UN MILLION DE PARTAGESDe nombreux observateurs accusent Facebook d'avoir facilité la victoire de Donald Trump lors des élections du 8 novembre, en permettant à ses partisans de partager des articles mensongers. Plus d'un million de fois pour certains de ces liens, comme par exemple celui assurant, à tort, que le pape François soutenait le candidat républicain. Ce débat illustre l'importance prise par le réseau social: selon le Pew Research Center, près de la moitié des Américains s'informent désormais sur Facebook.
La société de Menlo Park, qui compte plus de 150 millions d'utilisateurs aux Etats-Unis, a d'abord choisi de nier le problème. "Il est dingue de croire que les fausses informations publiées sur Facebook ont pu influencer le résultat de l'élection", affirmait jeudi dernier M. Zuckerberg. "99% de tout ce que les gens voient sur Facebook est authentique. Les articles mensongers ne représentent qu'une minorité", avait-il ajouté deux jours plus tard. Ce chiffre reste cependant impossible à vérifier.
La position de M. Zuckerberg contraste avec celle de Sundar Pichai, le directeur général de Google. Interrogé mardi 15 novembre par la BBC, celui-ci avait reconnu que la prolifération de fausses informations avait pu jouer un rôle. Des voix discordantes se font aussi entendre au sein même de Facebook. Selon BuzzFeed, plusieurs dizaines d'employés se sont ainsi réunis, de manière informelle, pour évoquer ce sujet et les outils pouvant être mis en place pour lutter contre la désinformation.

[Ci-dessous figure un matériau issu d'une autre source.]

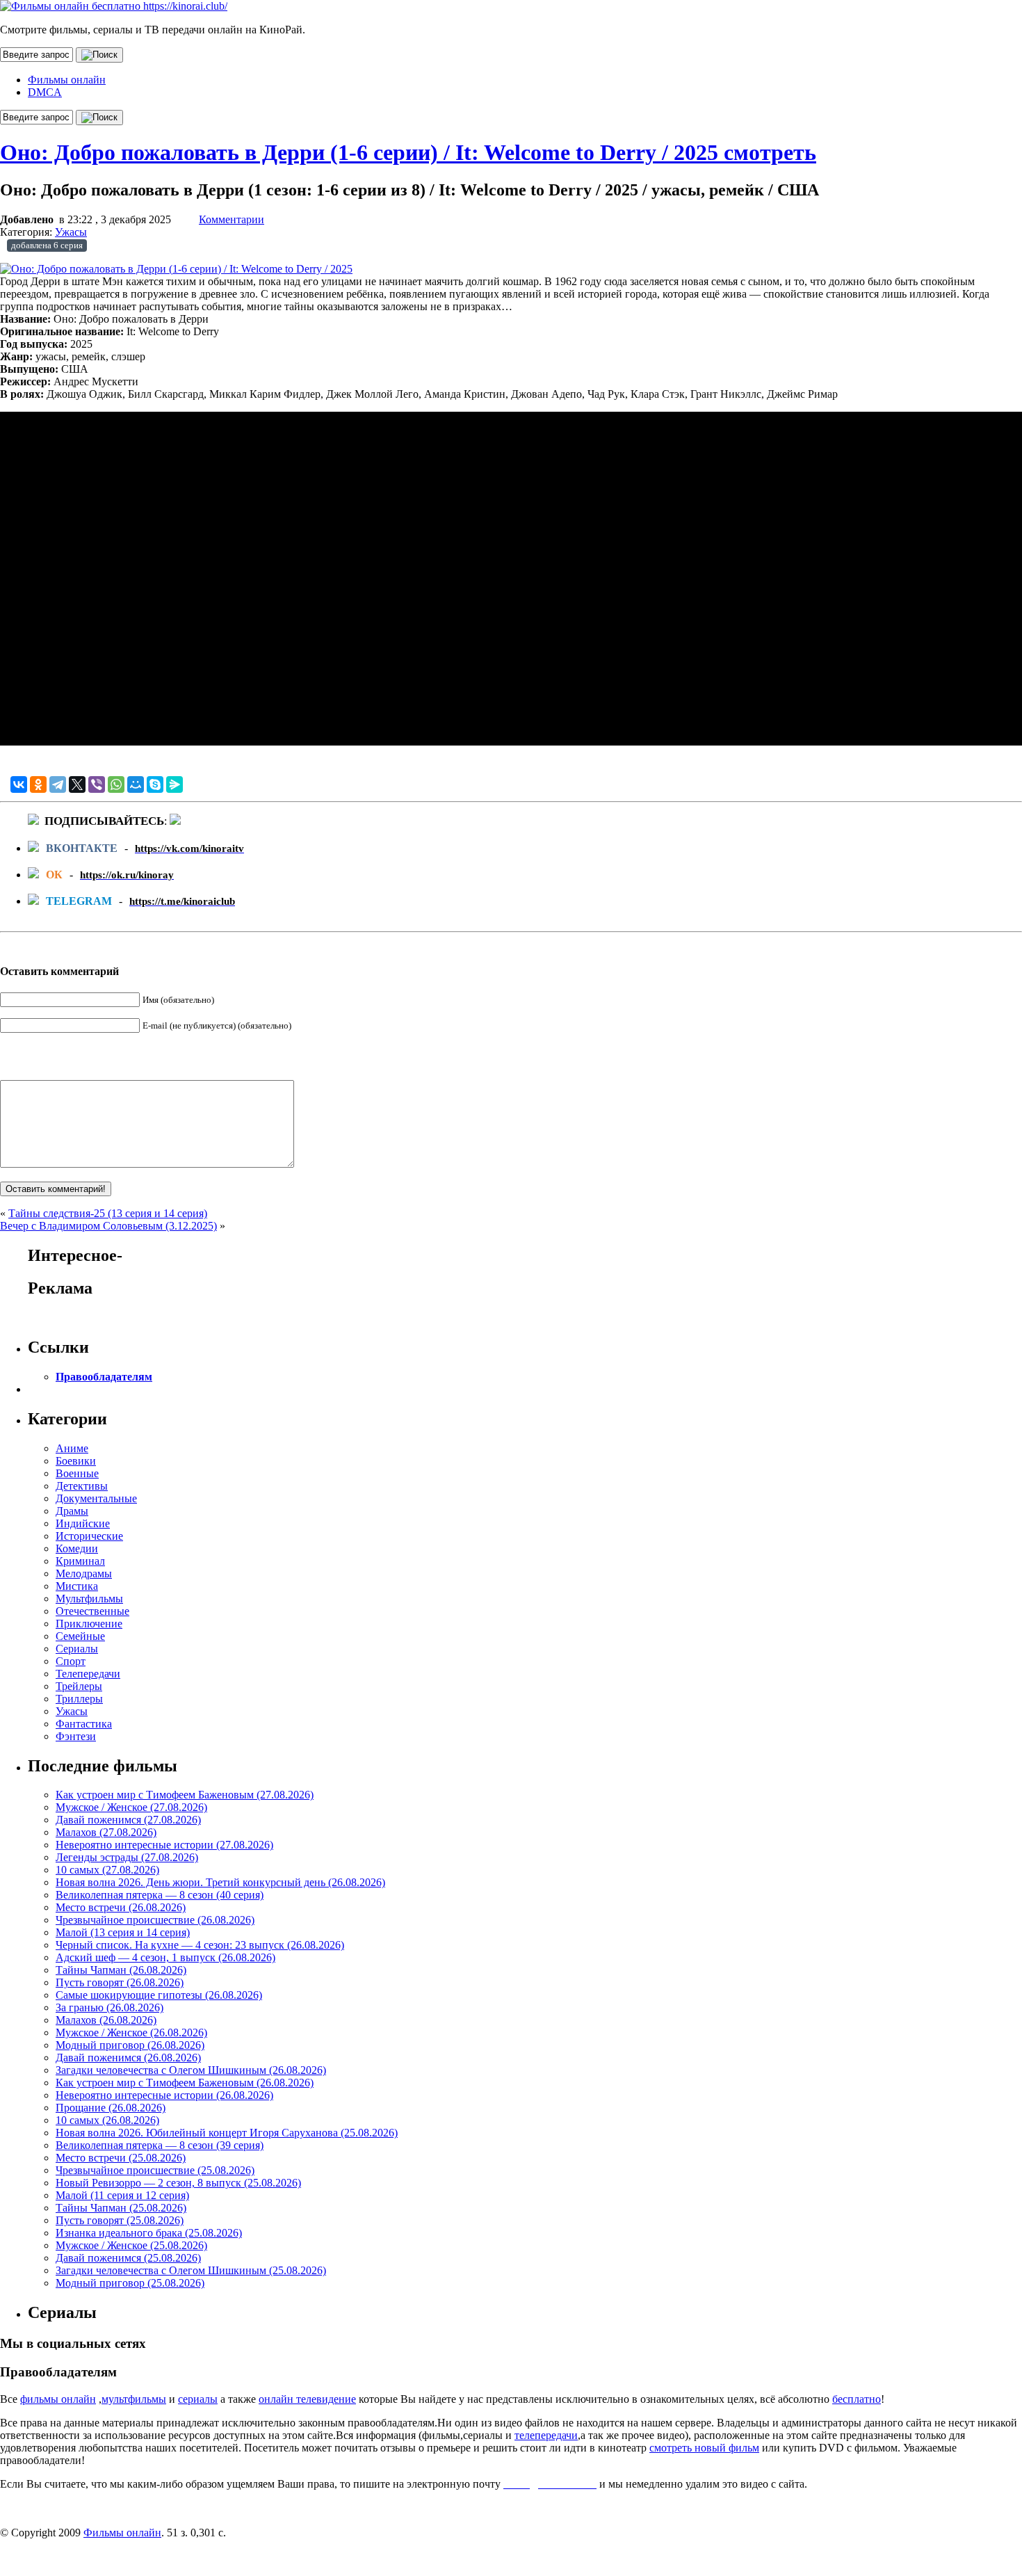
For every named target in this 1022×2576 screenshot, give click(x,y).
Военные (77, 1473)
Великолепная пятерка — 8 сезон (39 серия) (159, 2145)
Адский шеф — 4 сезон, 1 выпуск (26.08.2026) (165, 1957)
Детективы (82, 1486)
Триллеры (79, 1699)
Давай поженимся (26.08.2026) (128, 2057)
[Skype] (155, 784)
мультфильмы (134, 2399)
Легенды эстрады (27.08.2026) (127, 1857)
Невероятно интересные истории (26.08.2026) (164, 2095)
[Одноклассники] (38, 784)
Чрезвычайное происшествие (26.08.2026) (155, 1920)
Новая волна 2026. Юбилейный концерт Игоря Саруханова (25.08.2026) (227, 2133)
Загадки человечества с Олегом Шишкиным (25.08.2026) (191, 2270)
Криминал (80, 1561)
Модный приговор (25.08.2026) (130, 2283)
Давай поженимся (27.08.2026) (128, 1820)
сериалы (198, 2399)
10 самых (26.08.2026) (107, 2120)
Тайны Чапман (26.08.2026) (121, 1970)
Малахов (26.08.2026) (106, 2020)
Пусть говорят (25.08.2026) (120, 2220)
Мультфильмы (89, 1598)
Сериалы (77, 1649)
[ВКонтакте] (18, 784)
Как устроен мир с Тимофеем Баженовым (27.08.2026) (185, 1795)
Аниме (72, 1448)
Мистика (77, 1586)
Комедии (77, 1548)
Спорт (71, 1661)
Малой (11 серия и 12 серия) (122, 2195)
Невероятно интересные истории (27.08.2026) (164, 1845)
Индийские (83, 1523)
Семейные (80, 1636)
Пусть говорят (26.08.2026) (120, 1982)
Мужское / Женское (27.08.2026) (131, 1807)
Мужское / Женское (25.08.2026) (131, 2245)
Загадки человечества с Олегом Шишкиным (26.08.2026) (191, 2070)
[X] (77, 784)
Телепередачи (88, 1674)
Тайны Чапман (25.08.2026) (121, 2208)
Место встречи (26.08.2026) (121, 1907)
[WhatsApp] (116, 784)
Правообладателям (104, 1377)
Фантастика (84, 1724)
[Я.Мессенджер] (174, 784)
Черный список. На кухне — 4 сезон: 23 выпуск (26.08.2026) (200, 1945)
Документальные (96, 1498)
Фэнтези (76, 1736)
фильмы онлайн (58, 2399)
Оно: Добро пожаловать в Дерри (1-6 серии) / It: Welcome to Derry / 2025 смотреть (408, 152)
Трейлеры (79, 1686)
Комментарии (231, 219)
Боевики (76, 1461)
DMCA (45, 92)
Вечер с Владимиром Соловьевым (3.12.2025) (108, 1226)
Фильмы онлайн (67, 80)
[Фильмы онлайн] (113, 6)
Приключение (89, 1623)
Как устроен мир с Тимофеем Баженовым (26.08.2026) (185, 2082)
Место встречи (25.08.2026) (121, 2158)
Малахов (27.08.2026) (106, 1832)
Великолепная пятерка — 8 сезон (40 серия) (159, 1895)
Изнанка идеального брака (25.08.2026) (149, 2233)
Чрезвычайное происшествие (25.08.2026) (155, 2170)
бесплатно (856, 2399)
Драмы (72, 1511)
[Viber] (96, 784)
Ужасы (71, 232)
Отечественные (92, 1611)
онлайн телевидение (307, 2399)
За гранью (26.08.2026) (109, 2007)
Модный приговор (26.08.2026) (130, 2045)
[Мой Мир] (135, 784)
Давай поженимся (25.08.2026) (128, 2258)
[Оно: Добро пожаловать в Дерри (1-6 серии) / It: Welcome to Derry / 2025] (176, 269)
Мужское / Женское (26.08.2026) (131, 2032)
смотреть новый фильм (704, 2448)
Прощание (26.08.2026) (110, 2108)
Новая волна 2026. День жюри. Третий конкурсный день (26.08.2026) (220, 1882)
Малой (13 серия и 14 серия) (123, 1932)
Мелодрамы (84, 1573)
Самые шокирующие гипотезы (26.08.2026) (159, 1995)
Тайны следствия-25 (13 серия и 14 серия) (107, 1213)
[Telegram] (57, 784)
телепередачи (546, 2435)
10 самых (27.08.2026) (107, 1870)
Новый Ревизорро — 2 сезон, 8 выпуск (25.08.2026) (178, 2183)
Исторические (89, 1536)
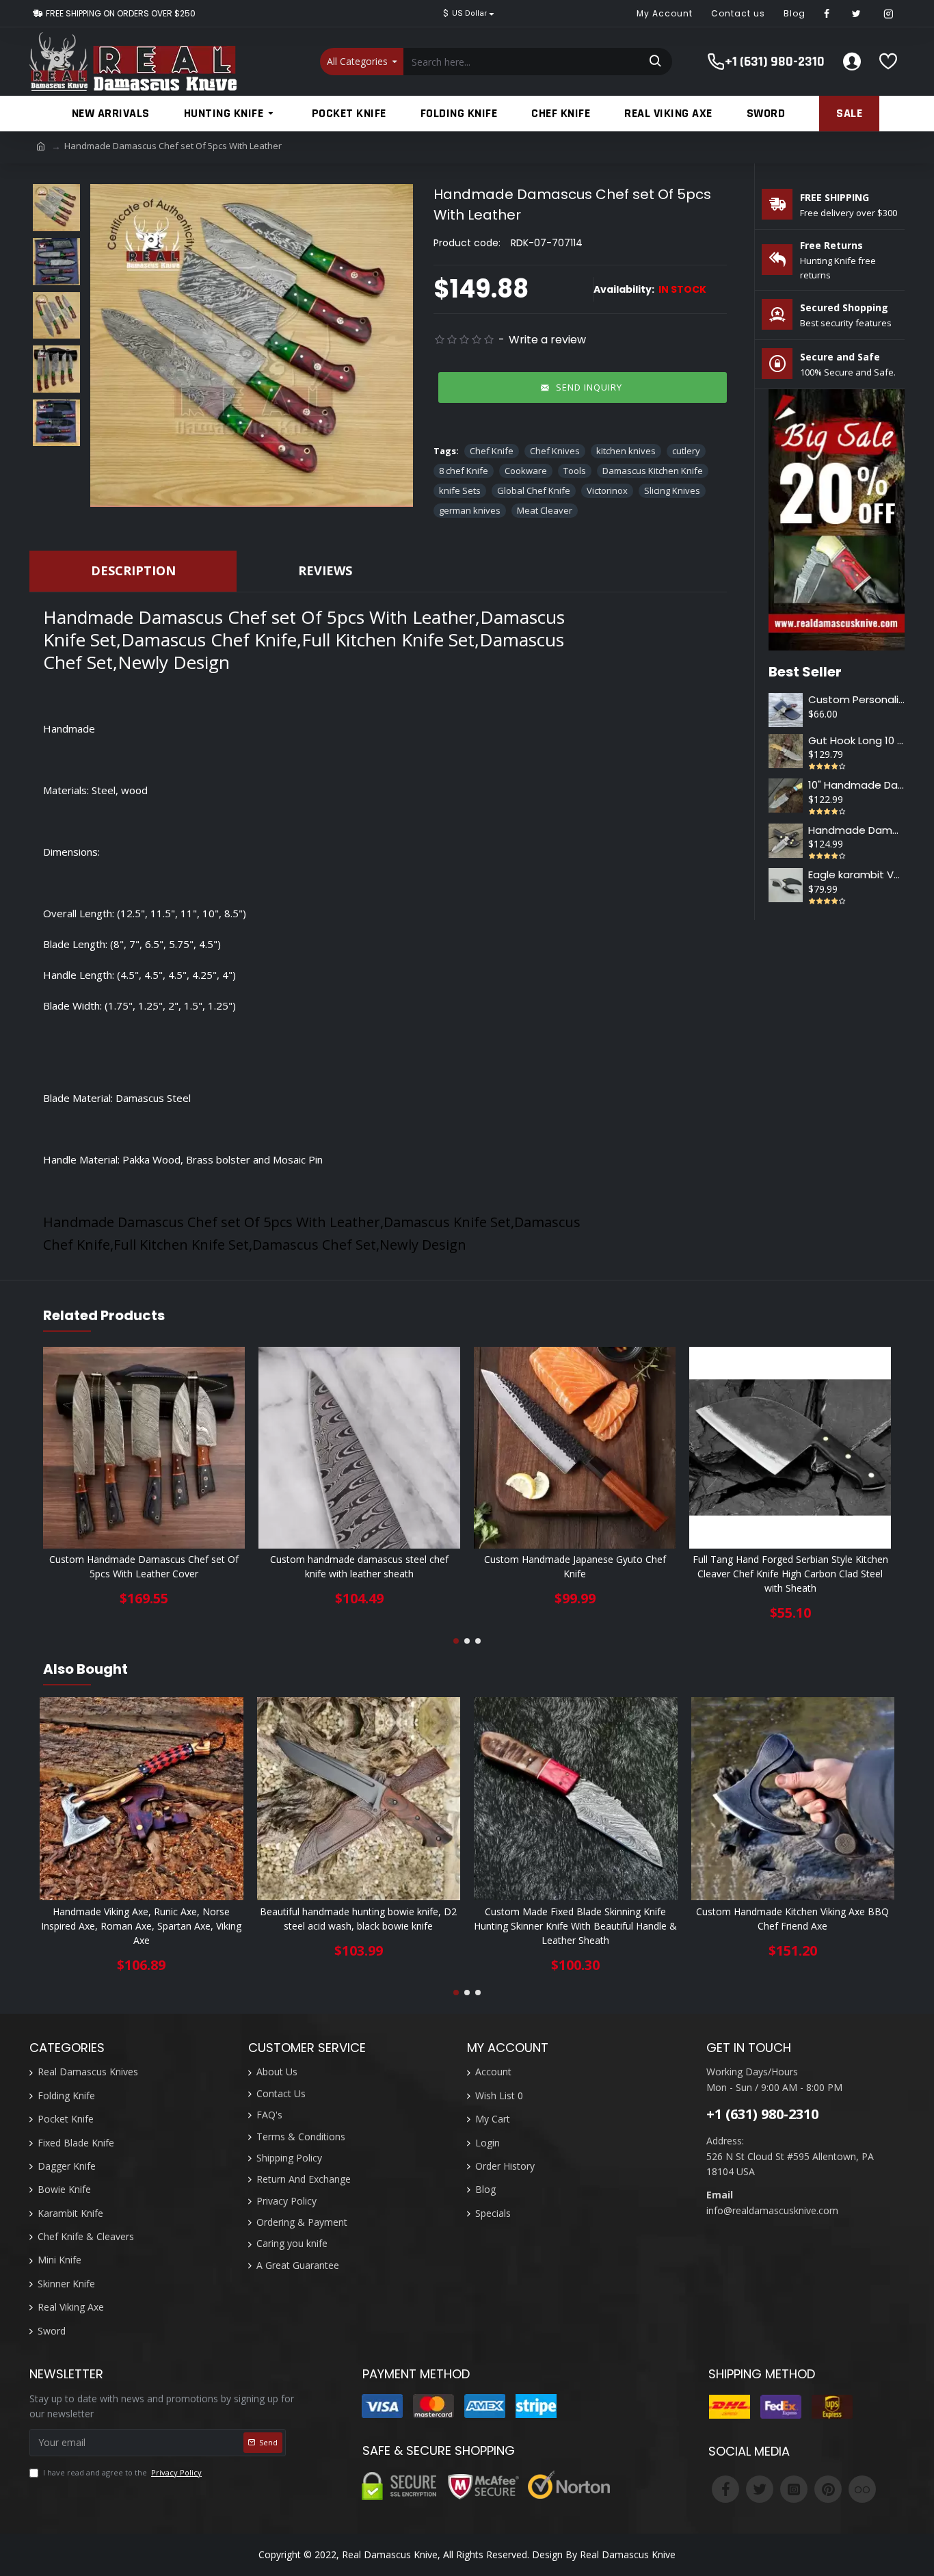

MARGE DE MANOEUVRE ÉTROITELe problème n'est pas nouveau mais il semble avoir pris une nouvelle ampleur au cours de la dernière campagne américaine, alors que la défiance vis-à-vis des médias traditionnels n'a jamais été aussi importante. La semaine dernière, Buzzfeed racontait comment une partie de ces sites étaient gérés depuis une petite ville de Macédoine, avec pour seul objectif de générer des recettes publicitaires. "Jusqu'à 3.000 dollars par jour", expliquait l'un des gérants.
Les sanctions publicitaires annoncées en début de semaine par Google et Facebook ne suffiront pas. D'abord, parce que les sites concernés disposent d'autres plates-formes pour monétiser leur audience. Ensuite, parce que leurs articles continueront d'apparaître dans les résultats de recherche sur Google et dans les fils d'actualités sur Facebook. D'autres mesures sont nécessaires, par exemple la mise en place d'algorithmes informatiques ou d'équipes dédiées à la traque des articles mensongers.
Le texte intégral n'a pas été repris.